Was voting a waste of time?

Seriously, why did I bother lugging myself all the way back to London to vote?


JACK BENDA, Week 4: In the post-election white noise of dodgy opinion pieces and aggressive Facebook posts you quickly find yourself feeling a bit down about democracy.

No-one is really happy with the result of the election. If you are a left winger then you’ve probably worked out that the SNP’s hold over Scotland means that labour will probably not get an outright majority for a long long time.

Milibae…? Is that you???

If you are a Tory you know that your relatively small majority means that back bench rebellion will be a bigger problem than ever. Everyone feels the creeping tide of UKIP’s 3.8 million voters, and they feel screwed over by the voting system.

I mean… It just doesn’t add up.

The turnout was only 66.1%, and of that only 36.9% voted Conservative. Labour got 30.4% of the votes yet that still meant that the Tories got nearly 100 more seats in the commons. If you look at the charts, votes and seats just don’t correlate – we all know that first past the post is useless and why.

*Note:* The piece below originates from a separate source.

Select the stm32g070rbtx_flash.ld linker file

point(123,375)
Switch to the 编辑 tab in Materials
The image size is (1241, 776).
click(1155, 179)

But even if we had voted for AV in the 2011 referendum (a system of proportional representation), then would we all be any happier? Ukip would have formed 12.6% of the government as the third most voted for party. The parties would end up disappointing voters even more, being unable to push through any legislation.

It kinda makes my stomach go ‘blaghhhhh’

But the problem runs even deeper. It isn’t illegal for parties to lie in their manifestos – only detrimental for popularity. But I bet you that most of the pledges in the Conservative manifesto will remain un-implemented or forgotten by the next election because of a “bad economy”, “back-bench pressure”, “not enough time”, “the opposition” and so on.

It isn’t even illegal for politicians to lie to the House of Commons. There is very little stopping MPs from providing false information to everyone in order to protect their political careers. Surely the people running our country on our behalf (apparently) should have to entirely open with us, let alone honest?

In this space, no-one can hear you lie :3

The British “middle class” – the key Tory voters – believe that Conservative economic policy and “fair taxation” will protect their hard earned income. Really? The Tory party is bankrolled by the very richest people in our country – bankers and big businessmen. So long as the party is funded these people, their taxation cannot be fair.

Instead they will have to mercilessly make cuts to the NHS, the police and other public services, until the welfare state is no more and instead we will have an entirely private key service industry.

The “middle classes” will then have to pay for private healthcare and education for their children on top of tax-rates that will inevitably rise when the NHS is milked dry.

Would Labour do any better? Probably not. Our parties are controlled by the super-rich, even Labour. According to the Electoral Commission, Labour received £18.5 million in 2014 alone – a huge amount of money. About £1.7 million pounds of that was from companies – they had a £386,605 donation from PricewaterhouseCoopers (a networking firm) in the last quarter of 2014.

Labour values…

They are all in the financial pocket of some group or another. They aren’t acting in the interests of their voters – they are acting in the interests of their donors, so whichever one you are voting for you aren’t actually getting represented.

Have you ever tried to contact your local MP? I once contacted Sarah Teather, my Lib Dem in Brent, about adding a ‘none of the above’ option to ballot papers. She promised she would ‘bring it up’, which of course she never did, and she never got back to me about it either.

Real influence comes from hiring some big lobbying firm, and having enough money to do so. It’s entirely dominated by the rich. But should money give you a louder voice? No.

Some get to jump it…

The question that you end up asking is ‘why on earth did I bother voting?’ But you quickly get shot down with arguments about ‘how lucky we are to have a democracy in the UK’ and about the suffragette movement.

But we don’t have democracy – all the evidence points towards it, and the suffragettes were about equal opportunity and equal voice, which has become a fallacy. Protest has become the only way to get your voice heard.

But even protest has become ruined by the way we are policed. Students being kettled, Bojo trying to buy water cannons – if you have ever been to a protest in London then you will know how you are made to feel.

You feel like they want to stop your voice from being heard. You don’t feel that those policemen in heavy riot gear are there to protect you – you feel like they are there to shut you up as quickly as possible.

‘Yep, that definitely looks like protection’

Yet still people vocally stand behind this or that party, even though they do not listen to us. I did vote in this election, but it was a hollow experience – I felt like I was whispering into a pillow when I put that little cross next to the least useless candidate. That’s not how politics should work.

I don’t have a solution to this massive problem, and yes I sound very cynical, but it is frustrating when people think that we can only find solutions within the current system, even though that system actively works against us. Do you really think that voting really means getting your voice heard?

We need to think outside the ballot box if we’re ever going to have a political voice.